___ Excerto do texto
Duas semanas depois do início da operação “Last Call”, o que mais inquieta já não é apenas a investigação em curso. É a forma como o Presidente do Governo Regional dos Açores escolheu reagir: tarde, sob pressão e ao lado do essencial.
José Manuel Bolieiro não falou quando devia. Falou apenas uma semana depois, quando confrontado pelos jornalistas. E, quando falou, preferiu centrar-se no que menos importava aos açorianos naquele momento: reafirmar a sua “confiança pessoal e política” na Secretária Regional do Turismo e garantir a “total abertura” da administração para colaborar com a investigação.
Ora, isso não chega. E, sobretudo, não responde ao que verdadeiramente interessa. Colaborar com a Justiça não é favor nem gesto excecional. É uma obrigação elementar de qualquer governo democrático. E declarar confiança política numa governante sob cuja tutela se encontram áreas atingidas por buscas não é esclarecimento. É apenas uma opção política assumida sem antes prestar à Região as explicações devidas.
O que Bolieiro deveria ter dito era outra coisa. Deveria ter reconhecido a gravidade institucional do momento, explicado o enquadramento político da situação e assumido a necessidade de escrutínio sobre decisões, contratos, procedimentos e circuitos de financiamento.
______
___ Excertos dos dados
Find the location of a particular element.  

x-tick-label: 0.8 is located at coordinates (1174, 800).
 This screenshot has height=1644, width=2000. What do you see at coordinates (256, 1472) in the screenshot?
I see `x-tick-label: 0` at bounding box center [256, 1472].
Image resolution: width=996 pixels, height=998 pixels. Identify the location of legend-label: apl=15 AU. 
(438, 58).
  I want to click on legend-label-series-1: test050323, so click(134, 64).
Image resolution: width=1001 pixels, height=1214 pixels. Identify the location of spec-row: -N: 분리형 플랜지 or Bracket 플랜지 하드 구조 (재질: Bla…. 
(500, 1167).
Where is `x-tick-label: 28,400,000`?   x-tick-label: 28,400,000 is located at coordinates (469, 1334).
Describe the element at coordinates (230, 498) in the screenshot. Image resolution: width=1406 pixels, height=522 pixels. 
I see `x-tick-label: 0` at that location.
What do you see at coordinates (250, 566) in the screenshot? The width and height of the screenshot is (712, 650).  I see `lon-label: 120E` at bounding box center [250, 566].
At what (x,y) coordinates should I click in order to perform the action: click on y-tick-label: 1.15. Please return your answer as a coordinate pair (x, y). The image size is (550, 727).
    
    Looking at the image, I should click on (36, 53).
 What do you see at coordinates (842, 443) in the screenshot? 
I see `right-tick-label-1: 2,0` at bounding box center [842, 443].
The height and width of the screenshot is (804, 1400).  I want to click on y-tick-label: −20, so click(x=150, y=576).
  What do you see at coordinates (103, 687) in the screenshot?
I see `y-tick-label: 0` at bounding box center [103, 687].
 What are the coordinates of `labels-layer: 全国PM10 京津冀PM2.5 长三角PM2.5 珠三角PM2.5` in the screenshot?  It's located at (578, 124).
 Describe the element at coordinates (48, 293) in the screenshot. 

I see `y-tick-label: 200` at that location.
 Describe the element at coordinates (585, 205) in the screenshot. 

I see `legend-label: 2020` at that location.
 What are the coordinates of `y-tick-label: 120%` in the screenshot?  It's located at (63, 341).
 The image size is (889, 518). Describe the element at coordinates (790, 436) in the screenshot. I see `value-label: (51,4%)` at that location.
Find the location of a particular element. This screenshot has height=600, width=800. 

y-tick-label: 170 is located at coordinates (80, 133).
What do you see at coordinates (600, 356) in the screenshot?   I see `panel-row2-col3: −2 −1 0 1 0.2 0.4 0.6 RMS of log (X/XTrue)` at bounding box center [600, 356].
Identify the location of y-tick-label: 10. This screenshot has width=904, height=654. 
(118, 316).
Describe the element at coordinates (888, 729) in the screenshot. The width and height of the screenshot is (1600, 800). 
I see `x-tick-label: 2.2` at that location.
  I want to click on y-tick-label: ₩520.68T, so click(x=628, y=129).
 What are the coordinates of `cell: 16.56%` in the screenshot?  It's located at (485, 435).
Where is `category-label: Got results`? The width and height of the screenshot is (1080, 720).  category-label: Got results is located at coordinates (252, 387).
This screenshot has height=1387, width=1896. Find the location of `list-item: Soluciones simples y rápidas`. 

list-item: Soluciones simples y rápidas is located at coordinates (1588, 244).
______
_Questões a responder:_
[A] Segundo o artigo de opinião, quanto tempo após o início da operação José Manuel Bolieiro se pronunciou, e em que circunstâncias?
[B] Transcreva do artigo de opinião o trecho que se inicia nas palavras que contêm "O que Bolieiro" e se encerra em "circuitos de financiamento.".
Não é necessário recorrer aos dados para resolver as tarefas.

_Resultados por tarefa:_
[A] Apenas uma semana depois, quando confrontado pelos jornalistas.

[B]
O que Bolieiro deveria ter dito era outra coisa. Deveria ter reconhecido a gravidade institucional do momento, explicado o enquadramento político da situação e assumido a necessidade de escrutínio sobre decisões, contratos, procedimentos e circuitos de financiamento.